Work to be completed - Print the listing below from its first line through the line containing "District is located", both included, and reproduce every line character for character.

====

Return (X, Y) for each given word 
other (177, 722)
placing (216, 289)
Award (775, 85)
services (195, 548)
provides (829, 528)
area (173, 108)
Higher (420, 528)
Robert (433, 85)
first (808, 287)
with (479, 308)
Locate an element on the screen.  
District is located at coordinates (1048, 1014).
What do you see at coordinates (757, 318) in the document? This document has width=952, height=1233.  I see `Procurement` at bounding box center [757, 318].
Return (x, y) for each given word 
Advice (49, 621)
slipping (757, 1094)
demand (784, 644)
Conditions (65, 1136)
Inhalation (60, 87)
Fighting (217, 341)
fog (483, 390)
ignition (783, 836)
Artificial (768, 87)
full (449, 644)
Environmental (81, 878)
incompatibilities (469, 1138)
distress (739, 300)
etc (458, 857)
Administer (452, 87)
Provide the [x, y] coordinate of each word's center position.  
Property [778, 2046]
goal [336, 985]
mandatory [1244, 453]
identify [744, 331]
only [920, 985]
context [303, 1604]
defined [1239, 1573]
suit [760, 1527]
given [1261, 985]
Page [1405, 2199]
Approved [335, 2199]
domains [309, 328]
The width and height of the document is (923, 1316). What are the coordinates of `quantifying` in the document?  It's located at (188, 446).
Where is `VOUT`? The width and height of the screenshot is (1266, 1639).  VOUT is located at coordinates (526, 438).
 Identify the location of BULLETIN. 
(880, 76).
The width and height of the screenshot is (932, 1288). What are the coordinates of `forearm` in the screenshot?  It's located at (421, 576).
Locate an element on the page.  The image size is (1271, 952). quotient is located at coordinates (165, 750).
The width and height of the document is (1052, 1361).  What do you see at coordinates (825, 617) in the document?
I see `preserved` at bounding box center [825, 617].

====

Complete output -
Return (X, Y) for each given word 
other (177, 722)
placing (216, 289)
Award (775, 85)
services (195, 548)
provides (829, 528)
area (173, 108)
Higher (420, 528)
Robert (433, 85)
first (808, 287)
with (479, 308)
Locate an element on the screen.  
District is located at coordinates (1048, 1014).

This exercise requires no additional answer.